As a director, you can even have fun with what is supposed to be shadows with the lighting. Some clever directors may change the lighting from bright to dark in the middle of a scene to portray what a character is thinking. This could represent them going from being a hero to a villain. 

Also, the right lighting can give you an idea of what type of environment the characters are supposed to be in. A brighter setting may be a more positive environment and a darker setting could let you know that something bad is about to happen. 


Yes, this CCSL could even describe what some of the characters are wearing. Sometimes, this plays into the scene if the character is wearing something that stands out in a good or bad way. 
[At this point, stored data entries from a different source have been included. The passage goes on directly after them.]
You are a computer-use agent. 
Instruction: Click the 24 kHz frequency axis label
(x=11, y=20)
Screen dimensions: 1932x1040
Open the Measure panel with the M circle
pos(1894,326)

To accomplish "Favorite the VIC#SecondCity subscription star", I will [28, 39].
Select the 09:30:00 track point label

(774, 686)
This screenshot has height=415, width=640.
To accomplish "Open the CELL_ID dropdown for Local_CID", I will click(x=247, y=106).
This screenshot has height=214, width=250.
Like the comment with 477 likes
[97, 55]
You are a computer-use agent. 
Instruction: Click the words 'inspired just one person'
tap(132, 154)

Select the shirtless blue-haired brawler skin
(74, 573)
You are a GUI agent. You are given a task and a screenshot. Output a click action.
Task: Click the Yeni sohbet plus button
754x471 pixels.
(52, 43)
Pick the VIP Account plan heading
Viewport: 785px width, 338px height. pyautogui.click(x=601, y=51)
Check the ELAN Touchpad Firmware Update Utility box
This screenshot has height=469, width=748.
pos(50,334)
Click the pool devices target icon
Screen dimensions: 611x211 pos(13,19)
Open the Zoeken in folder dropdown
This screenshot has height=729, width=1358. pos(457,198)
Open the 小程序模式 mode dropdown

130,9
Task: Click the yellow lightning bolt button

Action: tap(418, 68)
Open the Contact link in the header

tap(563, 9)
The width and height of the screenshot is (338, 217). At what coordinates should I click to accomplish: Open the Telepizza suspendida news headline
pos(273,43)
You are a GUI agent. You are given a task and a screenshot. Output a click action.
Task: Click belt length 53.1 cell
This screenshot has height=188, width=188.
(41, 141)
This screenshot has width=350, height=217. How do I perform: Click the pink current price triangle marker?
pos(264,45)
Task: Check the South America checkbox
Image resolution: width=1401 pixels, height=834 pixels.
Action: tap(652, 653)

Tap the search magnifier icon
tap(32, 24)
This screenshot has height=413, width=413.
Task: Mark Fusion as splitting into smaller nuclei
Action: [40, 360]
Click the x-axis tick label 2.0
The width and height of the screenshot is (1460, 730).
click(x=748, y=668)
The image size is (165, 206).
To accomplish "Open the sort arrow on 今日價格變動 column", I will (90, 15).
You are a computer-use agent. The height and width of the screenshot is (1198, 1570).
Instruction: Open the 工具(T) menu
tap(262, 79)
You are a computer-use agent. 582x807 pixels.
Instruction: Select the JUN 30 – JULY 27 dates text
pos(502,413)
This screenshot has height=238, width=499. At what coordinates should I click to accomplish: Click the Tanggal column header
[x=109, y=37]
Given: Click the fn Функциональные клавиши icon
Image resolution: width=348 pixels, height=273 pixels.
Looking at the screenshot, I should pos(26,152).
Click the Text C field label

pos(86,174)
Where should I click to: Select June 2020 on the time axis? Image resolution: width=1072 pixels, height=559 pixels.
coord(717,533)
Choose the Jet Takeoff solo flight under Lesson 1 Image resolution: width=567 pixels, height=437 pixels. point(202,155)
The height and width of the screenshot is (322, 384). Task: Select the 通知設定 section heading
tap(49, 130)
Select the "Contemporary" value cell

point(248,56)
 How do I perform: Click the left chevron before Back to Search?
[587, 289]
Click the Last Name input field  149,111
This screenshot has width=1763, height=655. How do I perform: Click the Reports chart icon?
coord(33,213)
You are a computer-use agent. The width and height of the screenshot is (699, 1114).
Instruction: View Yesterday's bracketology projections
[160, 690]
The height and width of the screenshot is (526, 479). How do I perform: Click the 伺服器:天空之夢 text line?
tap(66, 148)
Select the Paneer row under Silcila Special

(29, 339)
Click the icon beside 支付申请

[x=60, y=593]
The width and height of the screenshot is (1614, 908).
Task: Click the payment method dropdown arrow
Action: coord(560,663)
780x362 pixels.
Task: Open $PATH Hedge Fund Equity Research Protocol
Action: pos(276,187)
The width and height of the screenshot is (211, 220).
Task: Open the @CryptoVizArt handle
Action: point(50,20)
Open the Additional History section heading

A woman wearing a beautiful dress could get emphasized for how it makes her look in the scene. Or, something like Jerry Seinfeld wearing a puffy pirate shirt on his show could make everyone react to how much it stands out in a bad way. 

You can also use wardrobe to give the audience subtle messages about how to feel about a certain character. If you choose a certain color shirt or dress to put the character in, that could bring out certain emotions towards that character. 


Last but not least, this spotting list may describe what kind of makeup the characters should be in before a scene gets filmed. 

Do you want these characters to have obvious makeup that can get commented on in the scene? How about more subtle makeup to hide certain marks or features on a person’s body? 

The exact description is up to you, but the cosmetics of a character can be very important for how they are portrayed on film.

Get Help With Your CCSL Film 

These are some things that you need to know about a CCSL (combined continuity and spotting list). 

One of the most important parts of this is the dialogue. However, you have to consider how you want shots and scenes portrayed on film. Then, consider the wardrobe, makeup, action, background setting, and more to add additional features to this film.